After making a bond purchase from the Venezuelan government, Wall Street investment bank Goldman Sachs has been accused of backing Venezuela's "dictatorial regime".

A small group of protesters gathered outside Goldman's Manhattan headquarters on Tuesday holding signs referring to Venezuelan President Nicolás Maduro that said "Goldman Sachs Supports Maduro's Dictatorship".

Many of those foreign leaders, for their part, plan to meet Wednesday to discuss a possible way forward in negotiating with Maduro's government.

Members of the opposition party have threatened not to honor the bonds or do business with Goldman Sachs if they do come into power.

With worldwide pressure mounting on Maduro, foreign ministers from the 34-nation OAS bloc met in Washington to debate the situation in Venezuela.

He said he meant to recommend to "any future democratic government of Venezuela not to recognise or pay on these bonds".

The grave situation in the oil-rich nation was described by The New York Times which wrote May 30 that "Venezuela needs worldwide Intervention - now".

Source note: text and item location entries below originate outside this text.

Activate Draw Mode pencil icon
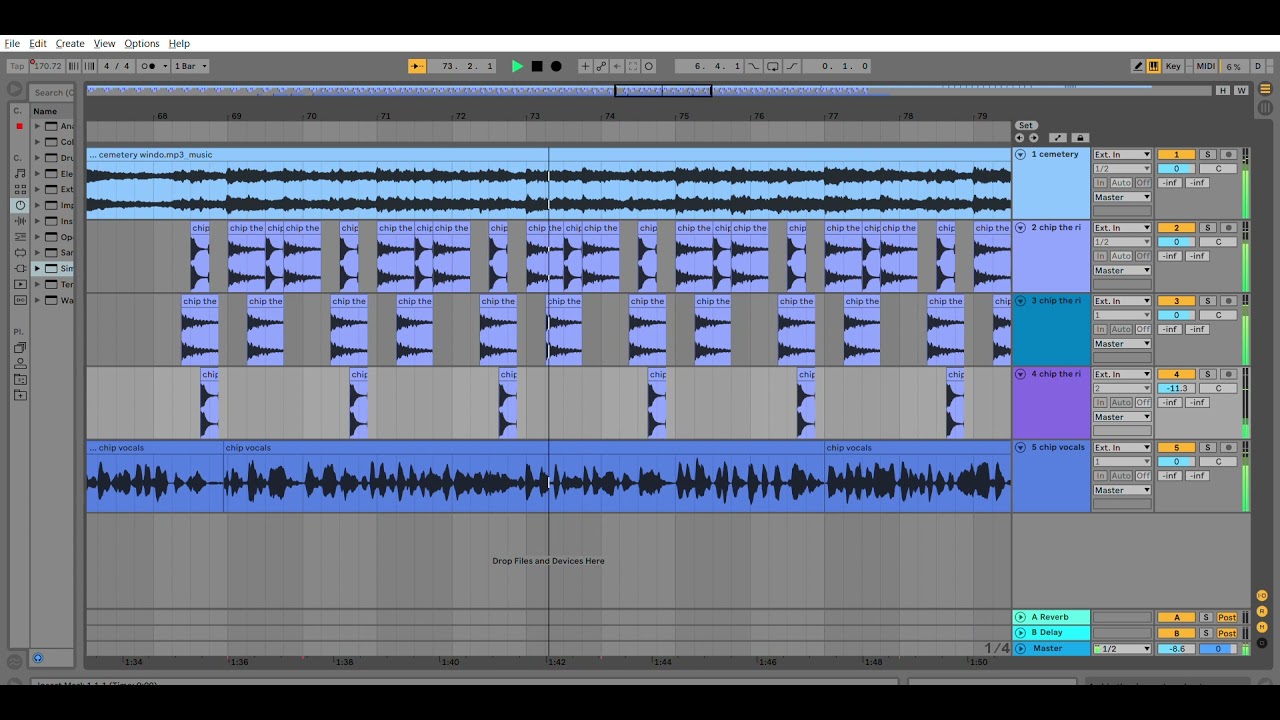1280x720 pixels. coord(1138,66)
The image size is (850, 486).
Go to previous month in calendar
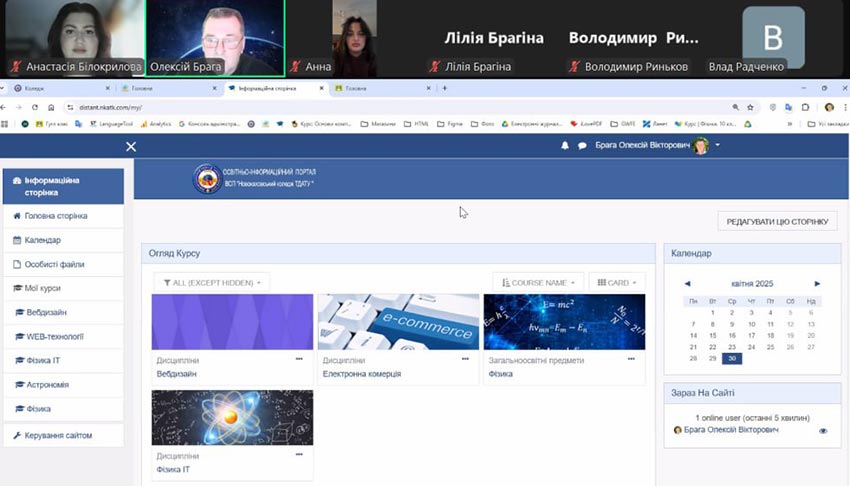click(x=687, y=284)
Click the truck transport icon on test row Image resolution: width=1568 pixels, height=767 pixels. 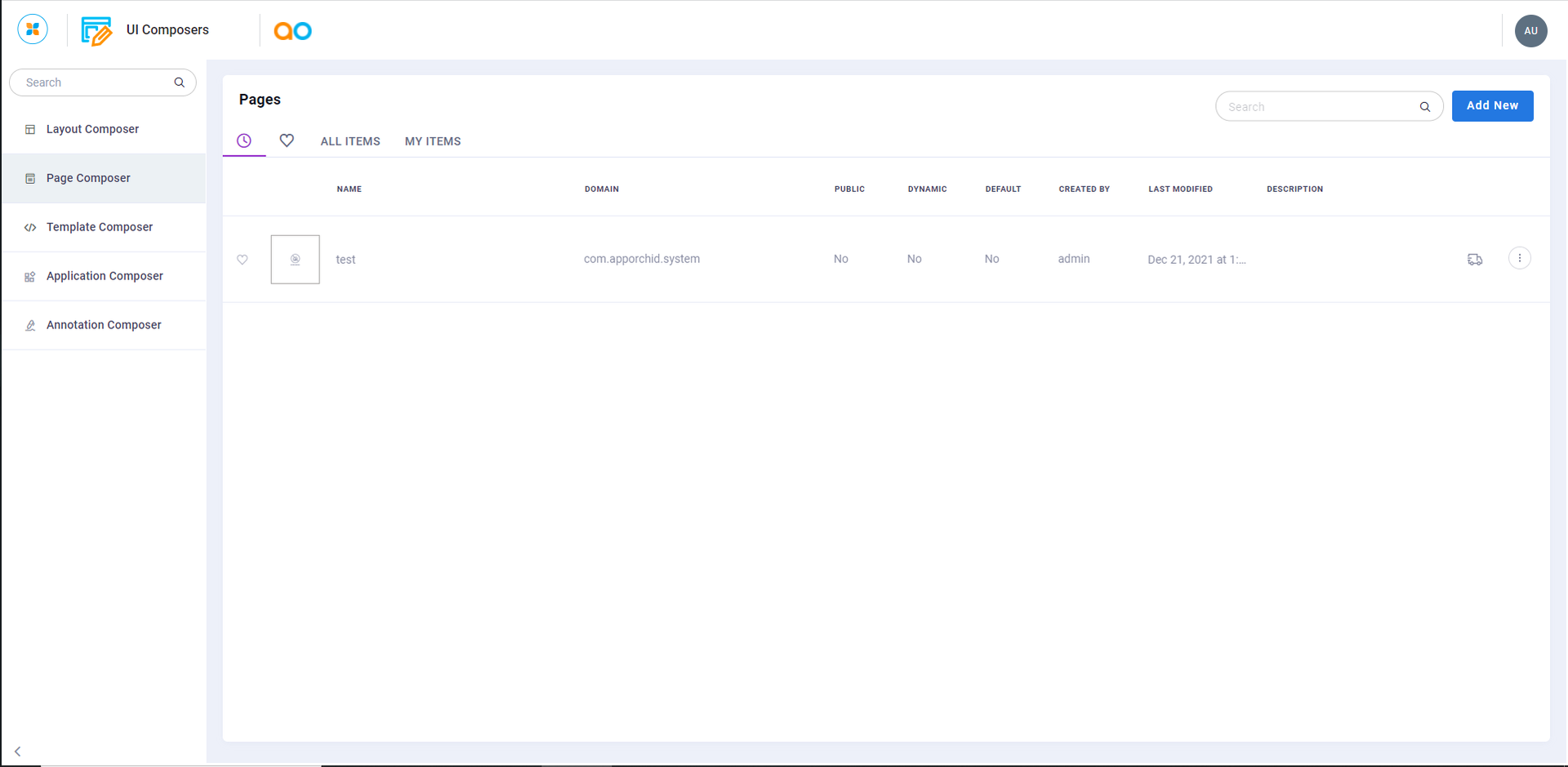[1474, 260]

Latin American leaders and global organizations have lambasted Maduro for abandoning the country's democracy. Borges, the opposition leader, is supposed to be the guy who will one day justify Goldman's multibillion-dollar bet on the future of Venezuela.

"It may get them through the day", a senior USA official said Tuesday, "but the longer-term consequences seem to be quite damaging for the institutions as well as for the society".